There are statements in _MC_ about the U.S. domestic economy in the mid-1960s that are extremely hard to credit as attempts at analysis. To argue in the mid-1960s boom that "capitalism's basic law of motion, temporarily thwarted [during World War II] soon resumed its sway. Unemployment kept steadily upward, and the character of the new technologies of the postwar period sharply accentuated the disadvantages of unskilled and semi-skilled workers.... By the end of the 1950s the real state of affairs could no longer be concealed: it was impossible to continue to believe in the existence of a meliorative trend..." Such passages as this are much more easily classified as "things it would be helpful for the Movement to believe" rather than "conclusions I have reached through serious analysis." It leads to the conclusion that the Cold War has been generated by the U.S. power elite in order to temporarily solve the system's accumulation crisis, which is a comforting thought for the Movement to hold on to but not a serious analysis. The tone of the Heilbroner-Sweezy exchange in _TNYRoB_ led me to up my estimate of how much of _MC_ was meant to comfort the Movement rather than be serious analysis.

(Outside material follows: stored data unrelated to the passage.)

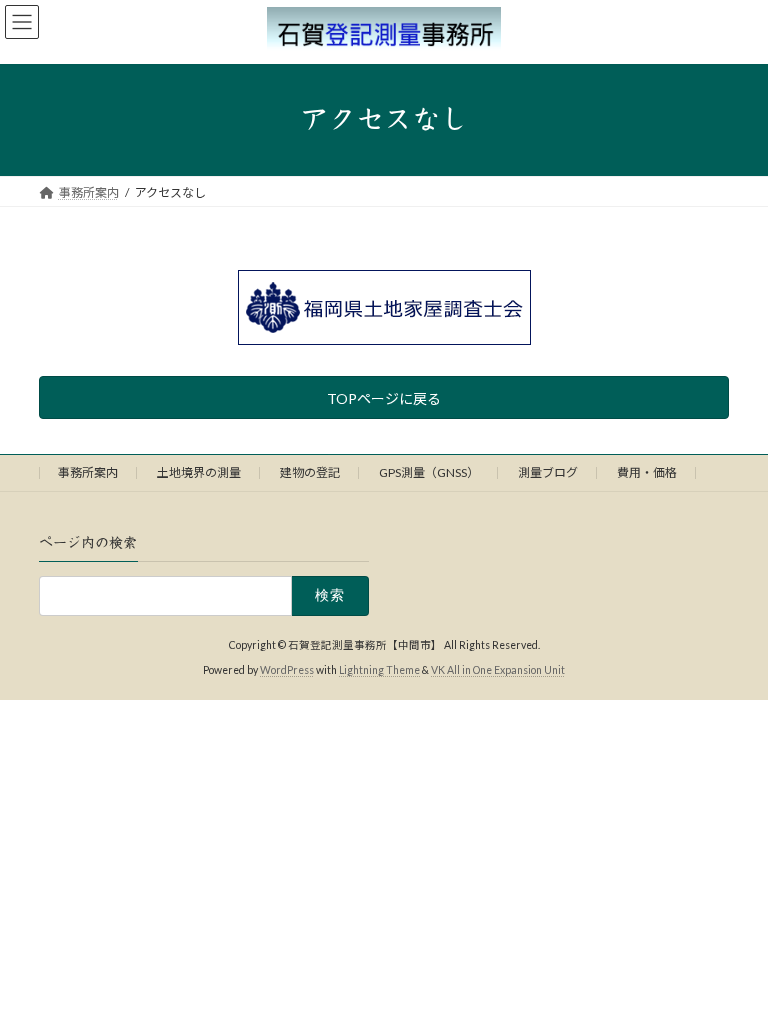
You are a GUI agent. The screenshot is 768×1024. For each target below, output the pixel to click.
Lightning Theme (379, 669)
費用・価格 (647, 472)
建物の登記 (310, 472)
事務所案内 (88, 472)
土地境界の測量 (199, 472)
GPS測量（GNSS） (429, 472)
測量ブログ (548, 472)
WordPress (287, 669)
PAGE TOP (731, 972)
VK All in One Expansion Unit (498, 669)
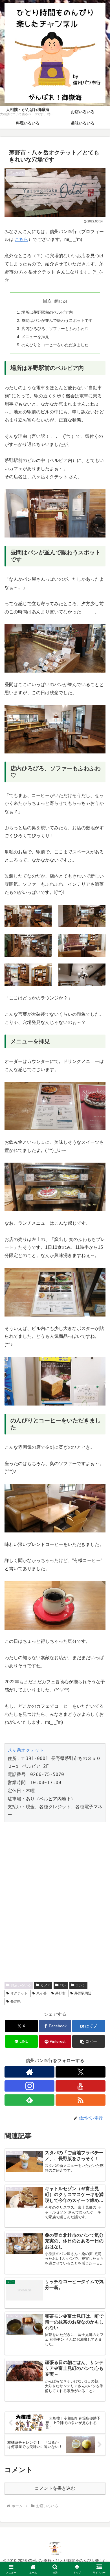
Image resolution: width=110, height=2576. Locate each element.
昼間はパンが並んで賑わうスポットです (57, 320)
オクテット (18, 1993)
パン (63, 1985)
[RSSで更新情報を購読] (80, 2100)
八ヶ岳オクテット (26, 1750)
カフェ (45, 1985)
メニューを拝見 (35, 336)
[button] (88, 2041)
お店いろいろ (21, 1985)
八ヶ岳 (41, 1993)
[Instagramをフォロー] (29, 2086)
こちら (21, 239)
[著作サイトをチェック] (29, 2072)
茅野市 (60, 1993)
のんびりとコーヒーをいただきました (55, 345)
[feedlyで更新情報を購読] (29, 2100)
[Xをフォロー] (80, 2072)
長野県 (15, 2001)
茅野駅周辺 (82, 1993)
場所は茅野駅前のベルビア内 (47, 312)
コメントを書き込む (55, 2488)
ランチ (81, 1985)
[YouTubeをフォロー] (80, 2086)
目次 (47, 301)
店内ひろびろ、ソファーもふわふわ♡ (55, 328)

More interesting (and I think much more valuable) in _MC_ is the neo-Galbraithian neo-Veblenesque critique of consumer society: capitalism's problem is not that it is less productive than socialism but that its productivity is directed toward useless, counterproductive, and happiness-destroying ends. This critique does, I think, have a lot of truth in it, and I have always found it quite valuable. It does, however, lead me to places I do not want to go: "One need not have a specific idea of a reasonably constructed automobile, a well planned neighborhood, a beautiful musical composition, to recognize that the model changes that are incessantly imposed upon us, the slums that surround us, and the rock-and-roll that blares at us exemplify a pattern of utilization of human and material resources which is inimical to human welfare...."

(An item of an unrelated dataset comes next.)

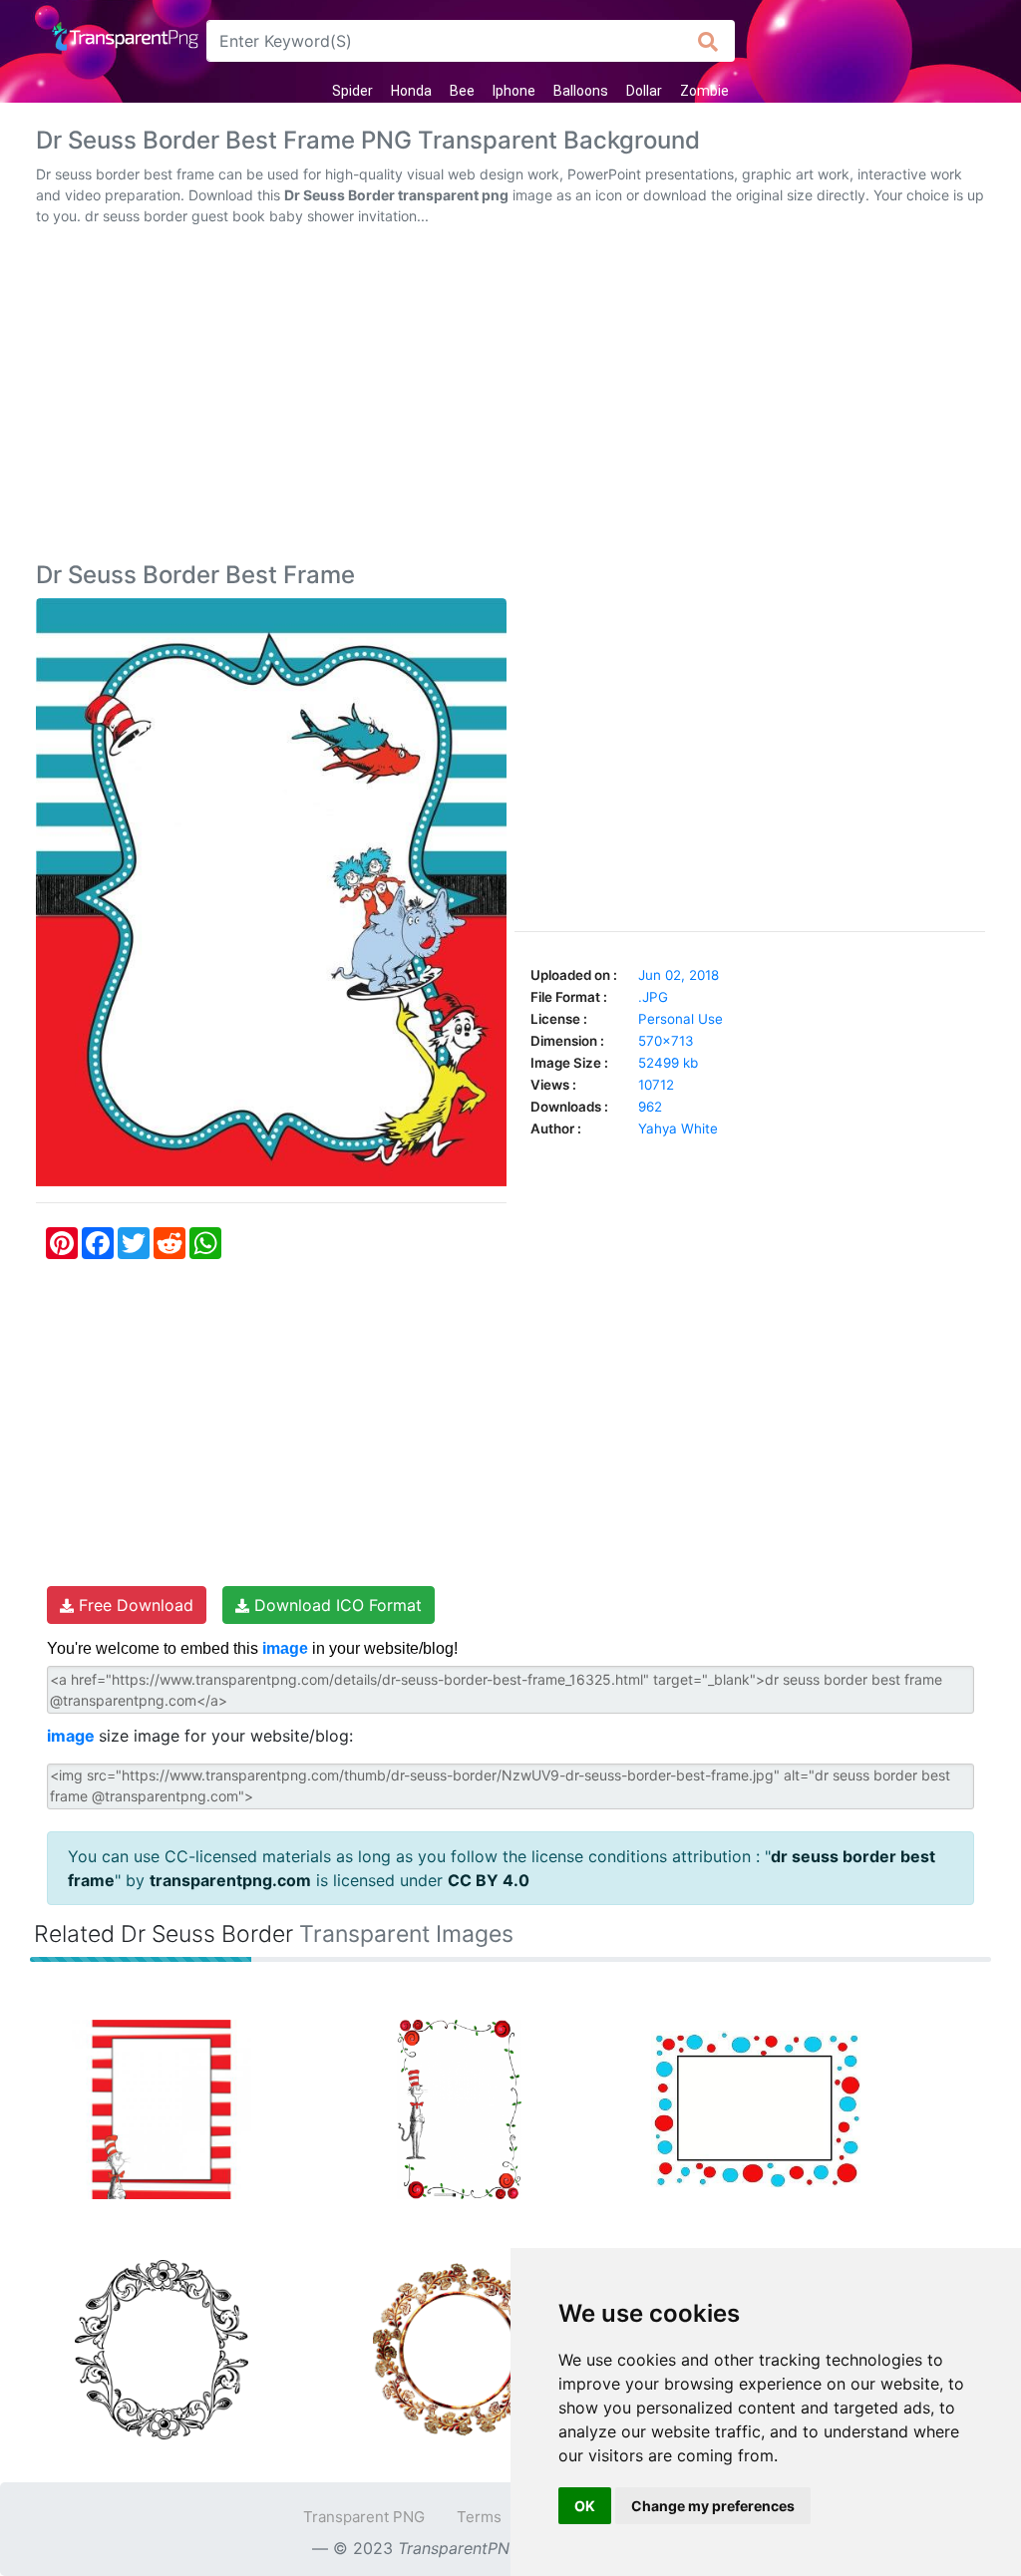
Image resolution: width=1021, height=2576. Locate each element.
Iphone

As for Sweezy's other and later writings.... I always found anything cowritten with Magdoff to be worth reading.... I always found anything cowritten with Huberman to be not worth reading.... I always wondered how much of the stuff about the revolutionary economic and political potential of third-world socialism was meant to be taken as serious analysis, and how much just to keep up the spirits of the Movement by telling them earnestly that somewhere socialismwas advancing and utopia was being constructed.